What this task involves >> Retype the records in full, and please keep the pictures out of the copy.

Supplied data >>
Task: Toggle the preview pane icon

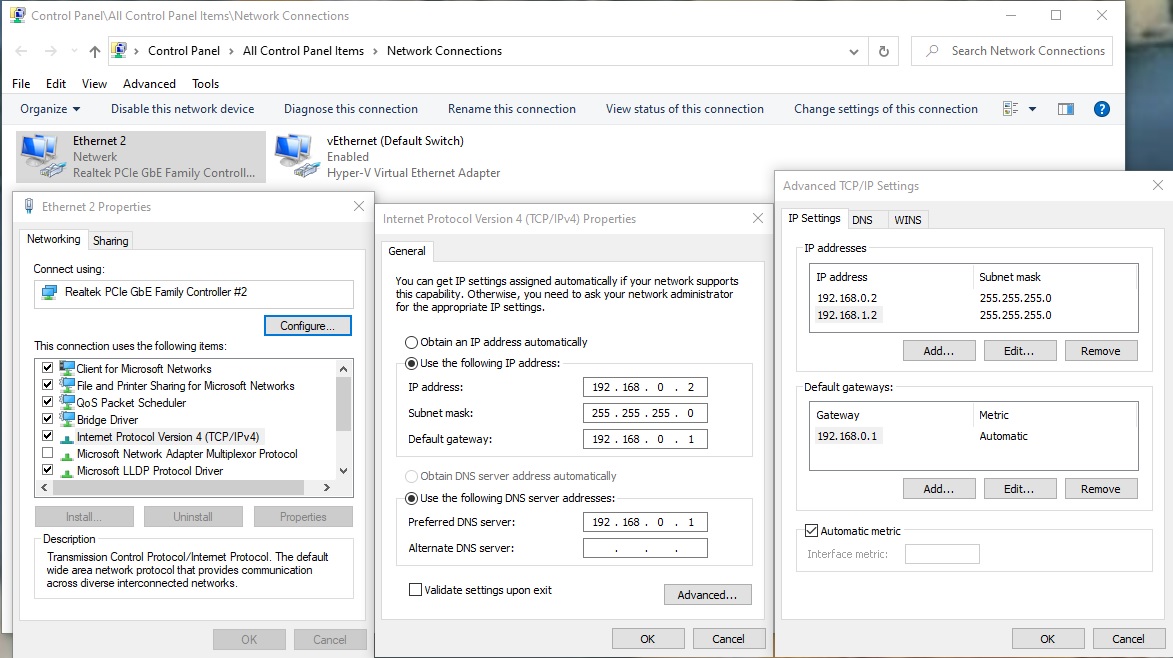Action: coord(1066,109)
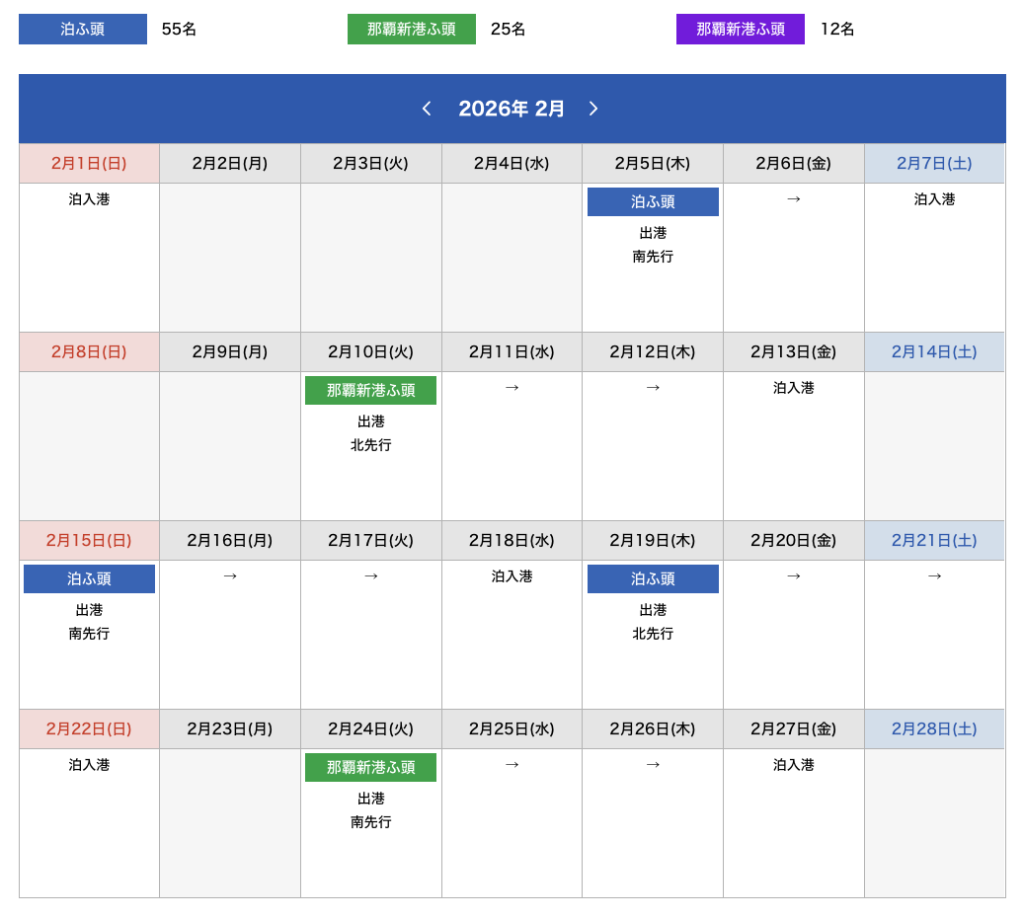1024x918 pixels.
Task: Click the arrow icon in Feb 11 cell
Action: point(512,388)
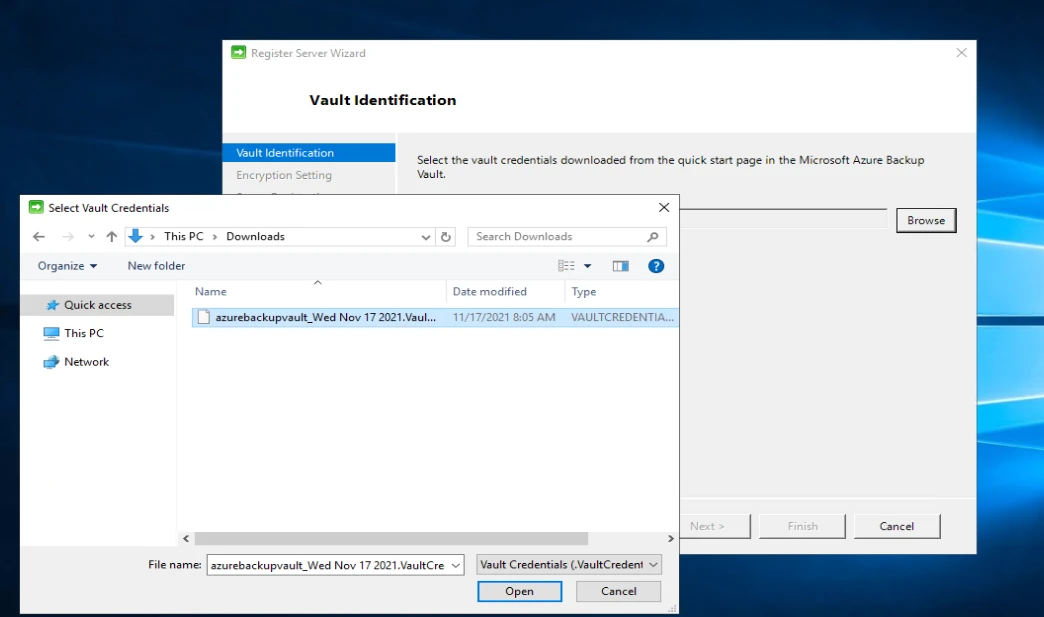Toggle the preview pane icon
The height and width of the screenshot is (617, 1044).
[621, 265]
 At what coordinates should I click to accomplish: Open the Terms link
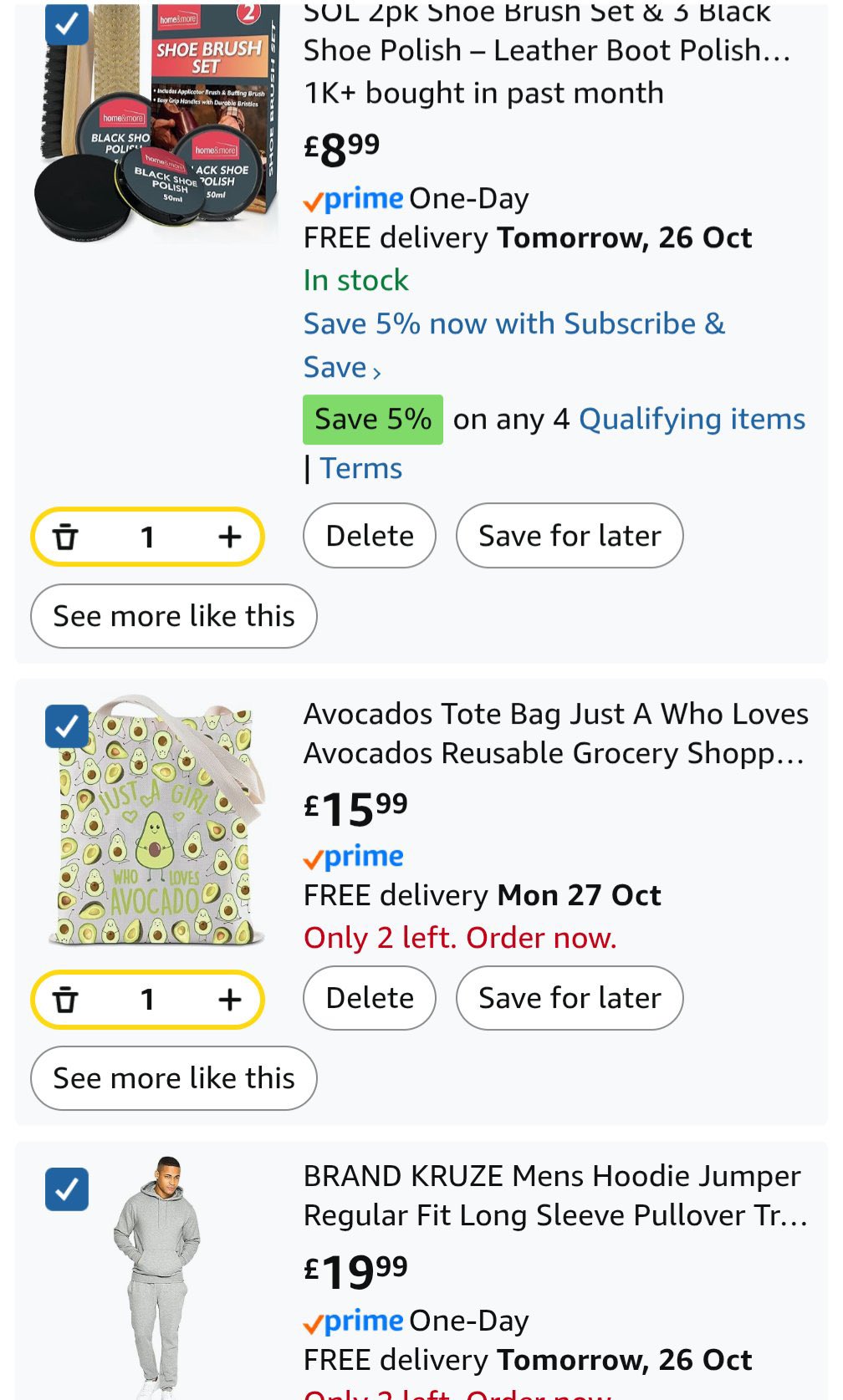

Written response >>
Task: Toggle the preview pane icon

Action: coord(1066,109)
1024x918 pixels.
Task: Click the arrow icon in Feb 11 cell
Action: point(512,388)
Toggle the preview pane icon
The height and width of the screenshot is (617, 1044).
[621, 265]
 At what coordinates should I click to accomplish: Open the Terms link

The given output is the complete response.